1 lb. cavatappi corkscrew pasta
1-1/2 lbs. ground chicken
2 to 3 sprigs rosemary, leaves stripped, chopped
2 tsp. fennel seeds
3 cloves garlic, grated
1 tsp. crushed red pepper flakes
Black pepper
1 c. ricotta cheese
1-1/2 c. grated Parmigiano Reggiano, divided
1 egg
3/4 c. bread crumbs
3 T. extra-virgin olive oil
10 oz. chopped frozen spinach
3 T. butter
2 T. all-purpose flour
1 c. chicken stock
1 c. whole milk
1/8 tsp. grated nutmeg

Preheat oven to 450. Prepare pasta "al dente." Strain pasta reserving 1 c. cooking liquid. Combine chicken, salt and pepper, rosemary, fennel seeds, garlic, red pepper flakes, ricotta cheese, 1/2 c. grated Parmigiano, egg and bread crumbs. If the mixture is too wet, add a handful of bread crumbs and mix together. Form 8 large round balls. Coat balls lightly in olive oil and lightly grease a baking sheet. Place chicken balls on the baking sheet and roast 17 to 18 minutes until juices run clear.

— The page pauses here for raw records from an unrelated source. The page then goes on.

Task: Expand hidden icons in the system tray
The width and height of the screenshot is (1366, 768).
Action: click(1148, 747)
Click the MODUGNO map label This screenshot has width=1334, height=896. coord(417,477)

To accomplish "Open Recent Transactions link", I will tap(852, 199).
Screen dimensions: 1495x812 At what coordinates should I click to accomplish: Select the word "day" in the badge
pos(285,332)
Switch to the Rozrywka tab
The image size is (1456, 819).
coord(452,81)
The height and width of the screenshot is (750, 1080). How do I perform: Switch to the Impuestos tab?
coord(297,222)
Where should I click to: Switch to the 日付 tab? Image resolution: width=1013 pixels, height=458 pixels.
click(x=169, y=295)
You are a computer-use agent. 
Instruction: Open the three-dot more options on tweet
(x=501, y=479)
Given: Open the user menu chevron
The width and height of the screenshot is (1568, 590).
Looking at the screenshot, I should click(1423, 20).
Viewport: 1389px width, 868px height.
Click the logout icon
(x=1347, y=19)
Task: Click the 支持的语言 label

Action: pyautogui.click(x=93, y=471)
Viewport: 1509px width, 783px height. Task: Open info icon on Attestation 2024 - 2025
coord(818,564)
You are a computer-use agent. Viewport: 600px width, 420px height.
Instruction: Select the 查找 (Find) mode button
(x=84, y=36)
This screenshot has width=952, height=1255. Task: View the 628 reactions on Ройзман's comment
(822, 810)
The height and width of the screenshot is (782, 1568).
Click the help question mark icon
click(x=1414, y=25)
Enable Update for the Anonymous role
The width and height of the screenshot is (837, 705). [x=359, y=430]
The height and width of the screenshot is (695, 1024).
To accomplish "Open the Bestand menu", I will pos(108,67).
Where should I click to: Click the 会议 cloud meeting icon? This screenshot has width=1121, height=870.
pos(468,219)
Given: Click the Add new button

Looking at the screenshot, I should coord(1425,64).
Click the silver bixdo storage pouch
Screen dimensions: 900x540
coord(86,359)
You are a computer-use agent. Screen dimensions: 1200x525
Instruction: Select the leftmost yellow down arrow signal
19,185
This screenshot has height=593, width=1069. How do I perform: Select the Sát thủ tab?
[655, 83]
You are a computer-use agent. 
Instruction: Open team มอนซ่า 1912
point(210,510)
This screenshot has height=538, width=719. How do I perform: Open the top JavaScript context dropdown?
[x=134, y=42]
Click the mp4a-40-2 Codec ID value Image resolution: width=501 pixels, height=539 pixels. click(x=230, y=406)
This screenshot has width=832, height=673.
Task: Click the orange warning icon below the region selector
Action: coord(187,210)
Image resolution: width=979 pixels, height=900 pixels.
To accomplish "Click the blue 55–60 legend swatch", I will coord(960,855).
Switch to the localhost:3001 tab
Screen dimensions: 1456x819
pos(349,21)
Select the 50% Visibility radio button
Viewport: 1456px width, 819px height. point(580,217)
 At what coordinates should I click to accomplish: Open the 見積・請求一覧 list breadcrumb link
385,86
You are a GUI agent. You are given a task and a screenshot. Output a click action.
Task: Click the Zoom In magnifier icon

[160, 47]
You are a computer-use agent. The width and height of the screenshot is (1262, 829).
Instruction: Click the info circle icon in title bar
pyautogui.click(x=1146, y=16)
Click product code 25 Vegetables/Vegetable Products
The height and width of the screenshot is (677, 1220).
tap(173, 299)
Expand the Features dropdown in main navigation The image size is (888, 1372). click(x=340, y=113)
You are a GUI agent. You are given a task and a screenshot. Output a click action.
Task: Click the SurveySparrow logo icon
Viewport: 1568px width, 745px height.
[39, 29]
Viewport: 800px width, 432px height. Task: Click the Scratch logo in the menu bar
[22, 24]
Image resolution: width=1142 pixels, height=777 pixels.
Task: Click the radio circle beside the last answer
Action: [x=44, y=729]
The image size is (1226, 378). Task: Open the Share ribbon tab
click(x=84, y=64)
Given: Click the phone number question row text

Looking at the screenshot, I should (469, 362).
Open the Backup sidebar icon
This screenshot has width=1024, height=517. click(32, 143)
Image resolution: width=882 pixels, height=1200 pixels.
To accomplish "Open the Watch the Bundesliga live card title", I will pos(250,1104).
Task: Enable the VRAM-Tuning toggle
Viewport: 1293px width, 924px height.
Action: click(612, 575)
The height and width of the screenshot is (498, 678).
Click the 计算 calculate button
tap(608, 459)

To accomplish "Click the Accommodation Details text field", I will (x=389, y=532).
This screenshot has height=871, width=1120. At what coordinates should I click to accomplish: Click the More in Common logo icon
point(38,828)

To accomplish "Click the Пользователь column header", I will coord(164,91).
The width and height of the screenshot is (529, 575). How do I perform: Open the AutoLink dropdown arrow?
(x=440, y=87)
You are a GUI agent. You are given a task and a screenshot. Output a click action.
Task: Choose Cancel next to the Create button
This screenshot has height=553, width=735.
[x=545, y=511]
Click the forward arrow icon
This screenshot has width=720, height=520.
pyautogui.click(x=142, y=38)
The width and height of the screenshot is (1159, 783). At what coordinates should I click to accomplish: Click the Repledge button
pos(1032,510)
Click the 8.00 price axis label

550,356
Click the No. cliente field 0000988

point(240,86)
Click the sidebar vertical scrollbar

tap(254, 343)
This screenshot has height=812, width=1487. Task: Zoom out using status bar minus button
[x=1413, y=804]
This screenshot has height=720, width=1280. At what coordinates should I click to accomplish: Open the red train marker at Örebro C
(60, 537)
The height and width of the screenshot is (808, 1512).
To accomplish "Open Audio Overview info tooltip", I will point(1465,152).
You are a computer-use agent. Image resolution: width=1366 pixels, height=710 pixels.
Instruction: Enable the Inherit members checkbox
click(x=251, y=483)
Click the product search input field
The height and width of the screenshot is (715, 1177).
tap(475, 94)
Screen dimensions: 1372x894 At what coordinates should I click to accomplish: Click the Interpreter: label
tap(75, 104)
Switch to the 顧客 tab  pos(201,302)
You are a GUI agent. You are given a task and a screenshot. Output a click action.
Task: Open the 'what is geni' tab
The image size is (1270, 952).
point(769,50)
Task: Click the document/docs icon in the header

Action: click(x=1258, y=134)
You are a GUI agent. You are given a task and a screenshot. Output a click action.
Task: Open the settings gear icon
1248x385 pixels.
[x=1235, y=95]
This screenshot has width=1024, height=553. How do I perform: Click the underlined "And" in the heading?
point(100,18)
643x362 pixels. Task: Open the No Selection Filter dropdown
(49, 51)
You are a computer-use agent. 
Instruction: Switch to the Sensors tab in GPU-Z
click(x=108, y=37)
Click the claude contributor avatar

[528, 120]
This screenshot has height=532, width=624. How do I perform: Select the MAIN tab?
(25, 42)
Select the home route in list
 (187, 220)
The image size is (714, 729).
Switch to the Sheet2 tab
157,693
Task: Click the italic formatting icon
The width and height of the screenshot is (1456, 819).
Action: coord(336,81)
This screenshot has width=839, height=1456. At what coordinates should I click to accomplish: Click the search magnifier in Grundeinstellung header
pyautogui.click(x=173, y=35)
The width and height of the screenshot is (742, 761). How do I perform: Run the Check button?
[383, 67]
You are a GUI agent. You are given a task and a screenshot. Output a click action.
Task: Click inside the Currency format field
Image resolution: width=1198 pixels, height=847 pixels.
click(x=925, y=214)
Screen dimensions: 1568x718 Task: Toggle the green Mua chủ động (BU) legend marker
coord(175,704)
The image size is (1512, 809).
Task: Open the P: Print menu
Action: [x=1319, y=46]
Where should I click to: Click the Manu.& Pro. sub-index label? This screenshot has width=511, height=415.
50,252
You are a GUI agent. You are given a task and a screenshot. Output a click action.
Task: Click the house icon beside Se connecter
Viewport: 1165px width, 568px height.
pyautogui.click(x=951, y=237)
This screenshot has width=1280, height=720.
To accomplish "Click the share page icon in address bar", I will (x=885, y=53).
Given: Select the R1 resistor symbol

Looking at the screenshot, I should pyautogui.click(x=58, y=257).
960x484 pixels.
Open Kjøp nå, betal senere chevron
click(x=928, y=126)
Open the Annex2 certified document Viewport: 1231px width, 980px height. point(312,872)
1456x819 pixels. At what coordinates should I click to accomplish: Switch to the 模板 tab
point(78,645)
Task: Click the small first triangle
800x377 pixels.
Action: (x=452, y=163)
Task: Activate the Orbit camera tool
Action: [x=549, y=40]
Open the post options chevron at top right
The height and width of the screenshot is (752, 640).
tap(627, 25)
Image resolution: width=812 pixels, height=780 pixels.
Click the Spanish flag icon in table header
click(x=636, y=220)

Defrost spinach in microwave 8-10 minutes. While the meatballs roast, melt butter, whisk in flour, cook 1 minute then whisk in stock and milk, season with salt, pepper and nutmeg and thicken 5 to 6 minutes. Stir in the remaining 1 c. grated Parmigiano and reduce heat on lowest setting. Wring spinach completely dry then separate as you add it to the sauce; add the 1 c. pasta cooking liquid. Toss pasta with the spinach-white sauce. Serve Florentine Mac-n-Cheese with 2 meatballs per person along side.